After iron and aluminum, copper is the third most-prominent commercial metal because of its availability and attractive properties: excellent malleability (or formability), good strength, excellent electrical and thermal conductivity, and superior corrosion resistance.
Copper offers the designer moderate levels of density (8.94 g/cm3, or 0.323 lb/in.3), elastic modulus (115 GPa, or 17x106 psi), and melting temperature (1083°C, or 1981°F). It forms many useful alloys to provide a wide variety of engineering property combinations and is not unduly sensitive to most impurity elements.
The electrical conductivity of commercially available pure copper, about 101% IACS (International Annealed Copper Standard), is second only to that of commercially pure silver (about 103% IACS). Standard commercial copper is available with higher purity and, therefore, higher conductivity than what was available when its electrical resistivity value at 20°C (70°F) was picked to define the 100% level on the IACS scale in 1913. The thermal conductivity for copper is also high, 391 W/mK (226 Btu/ft.h.°F).
As with other metal systems, copper is intentionally alloyed to improve its strength without unduly degrading ductility or workability.
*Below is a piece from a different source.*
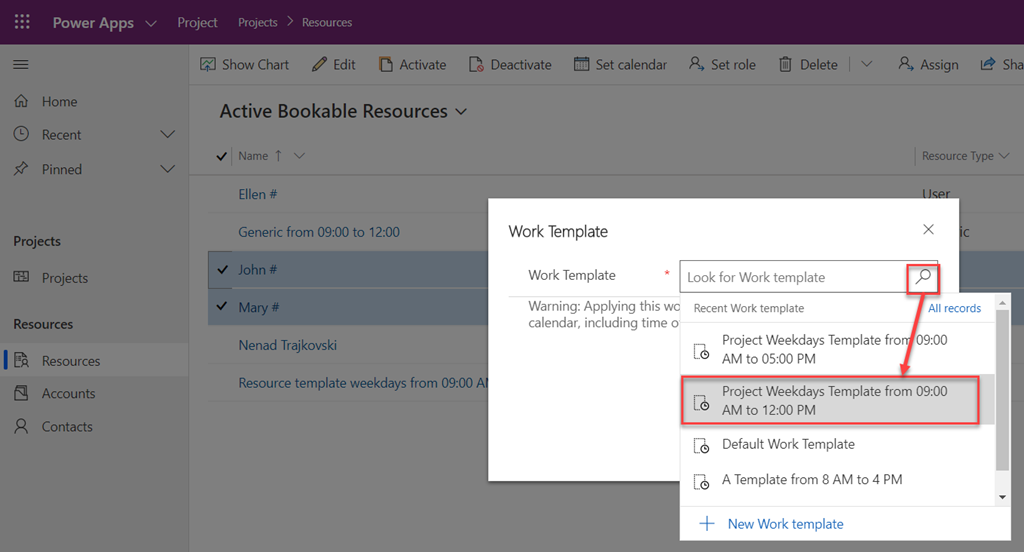Select Default Work Template from the list
1024x552 pixels.
tap(788, 444)
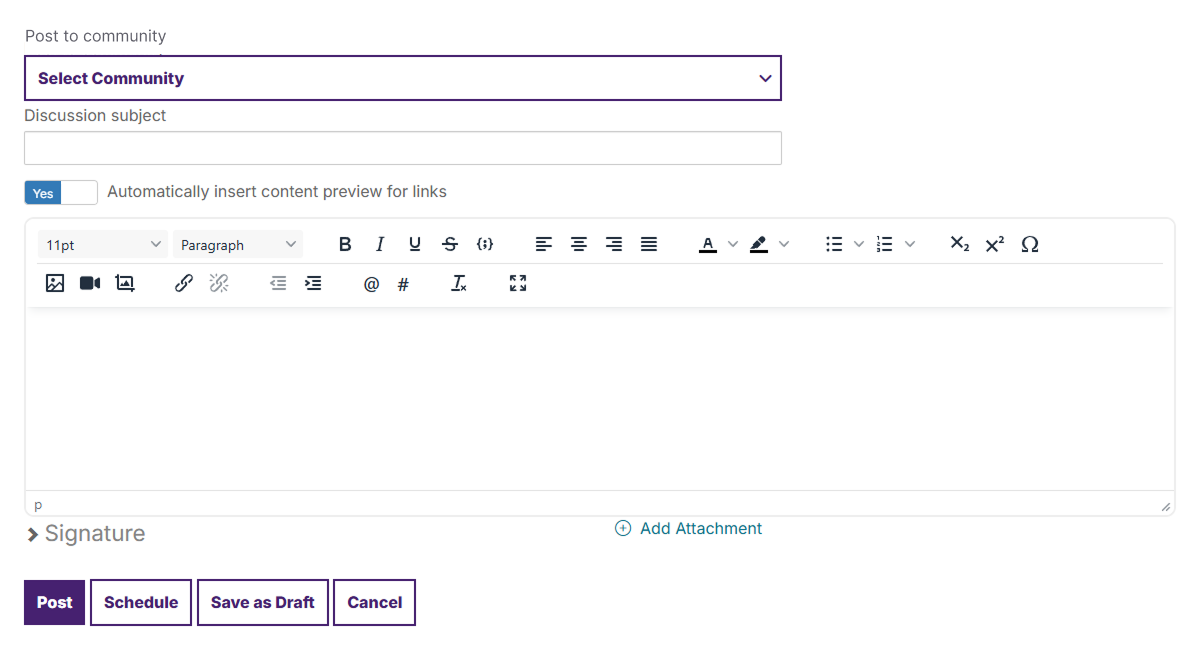
Task: Insert a video
Action: 89,283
However, it should be recognized that additions of alloying elements also degrade electrical and thermal conductivity by various amounts de- pending on the alloying element, its concentration and location in the microstructure (solid solution or dispersoid). The choice of alloy and condition is most often based on the trade-off between strength and conductivity.
Copper and its alloys are readily cast into cake, billet, rod, or plate-suitable for subsequent hot or cold processing into plate, sheet, rod, wire, or tube-via all the standard rolling, drawing, extrusion, forging, machining, and joining methods. Copper is hot worked over the temperature 750 to 875°C (1400 to 1600°F), annealed between cold working steps over the temperature range 375 to 650°C and is thermally stress relieved usually between 200 and 350°C.
Many of the applications of copper and its alloys take advantage of the work-hardening capability of the material, with the cold processing deformation of the final forming steps providing the required strength/ductility for direct use or for subsequent forming of stamped components. Copper is easily deformed to more than 95% reduction in area. The amount of cold deformation between softening anneals is usually restricted to 90% avoid excessive crystallographic texturing, especially in rolling of sheet and strip.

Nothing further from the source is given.